→ **Exercise description**
Copy out every line from the one that contains "Viewport: 553px width, 801px" down to the end of the items, including both of those ends. Leave the pictures out of your copy.

Data on locating visible targets
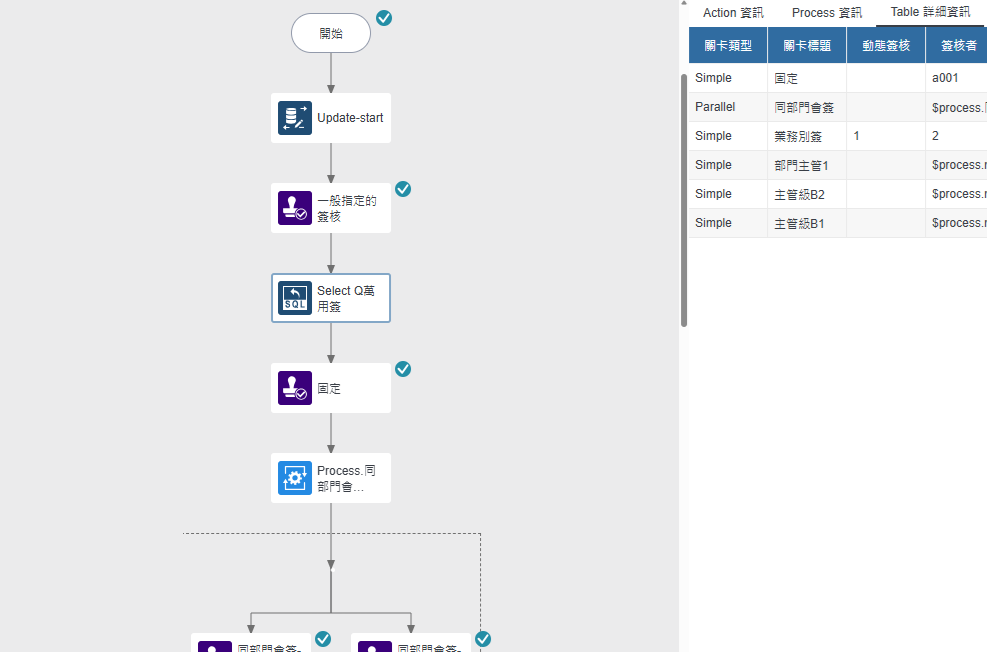Select the Table 詳細資訊 tab

[x=929, y=13]
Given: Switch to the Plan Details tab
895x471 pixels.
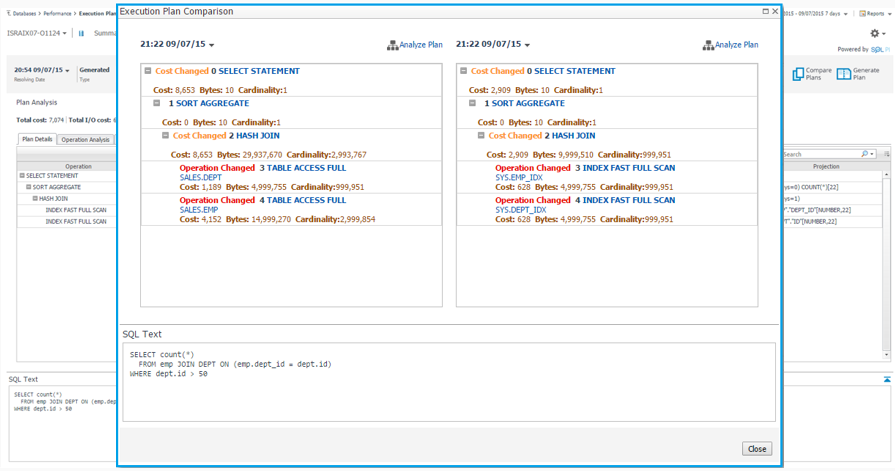Looking at the screenshot, I should click(x=37, y=140).
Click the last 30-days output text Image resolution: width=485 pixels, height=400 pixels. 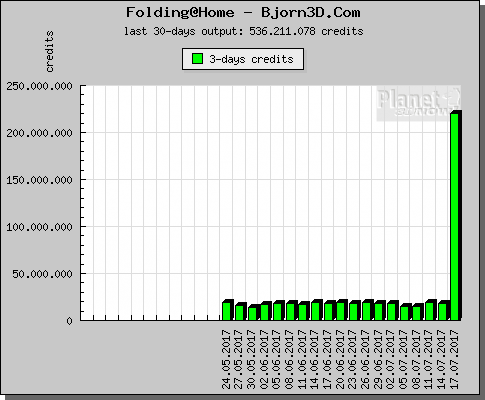click(244, 31)
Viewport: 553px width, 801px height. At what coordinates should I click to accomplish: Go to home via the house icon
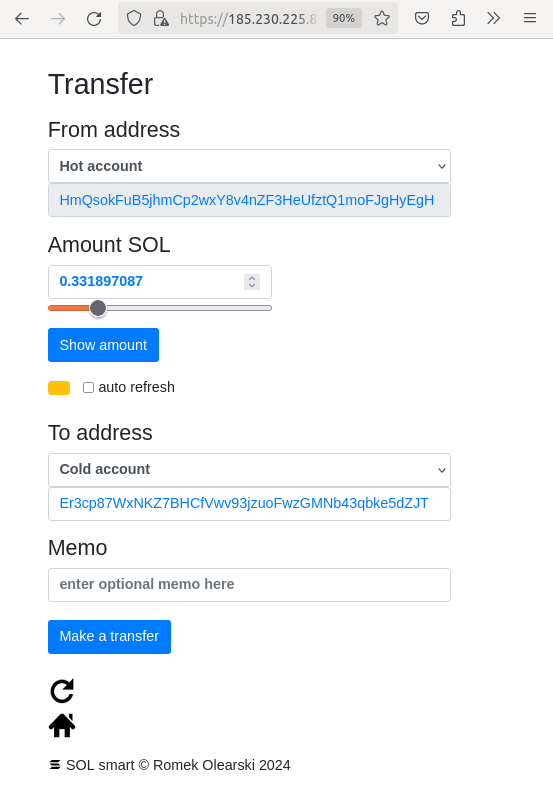[62, 725]
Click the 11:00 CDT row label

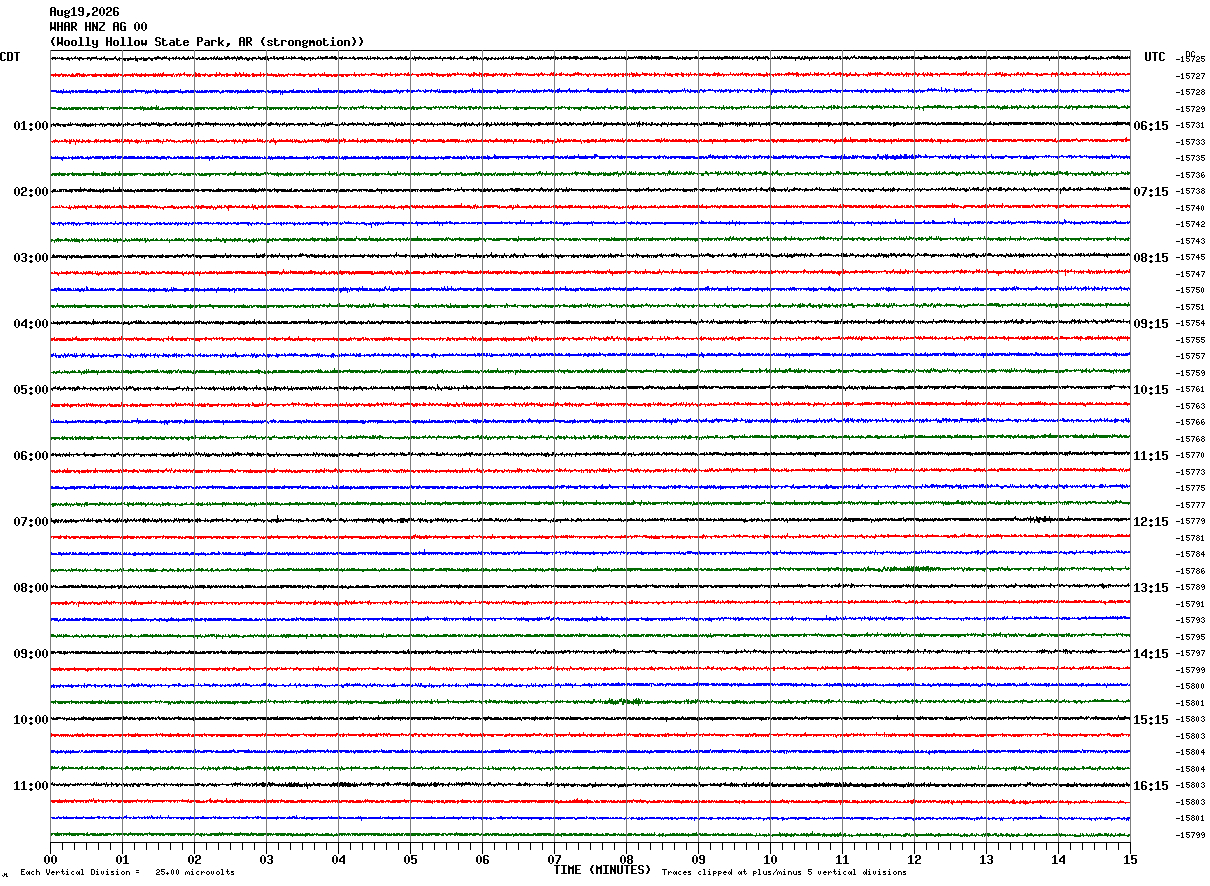point(31,786)
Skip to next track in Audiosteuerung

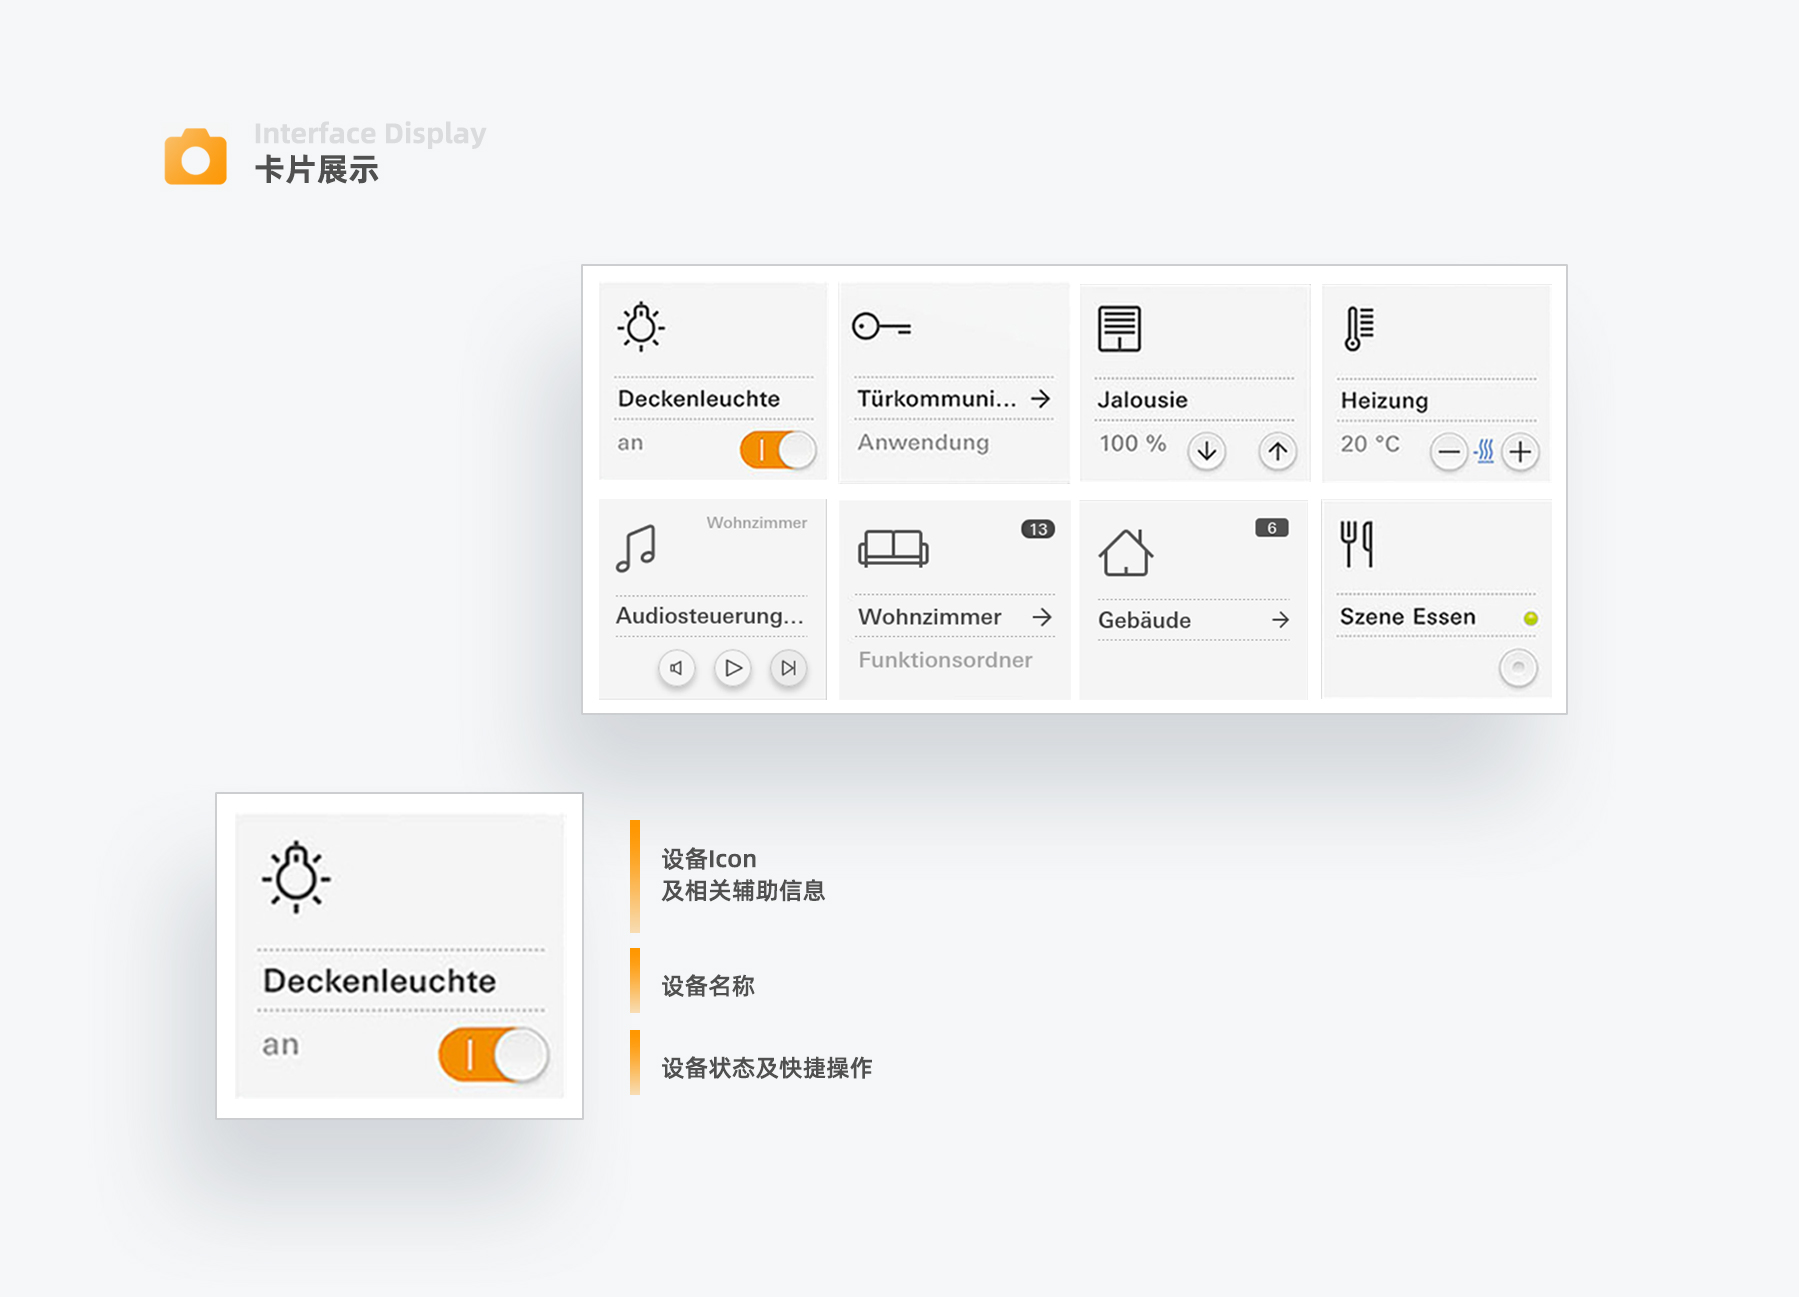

→ **Solution to the exercise**
Viewport: 553px width, 801px height. At what coordinates should I click to accomplish: Go to home via the house icon
[62, 725]
Click the 11:00 CDT row label

point(31,786)
Skip to next track in Audiosteuerung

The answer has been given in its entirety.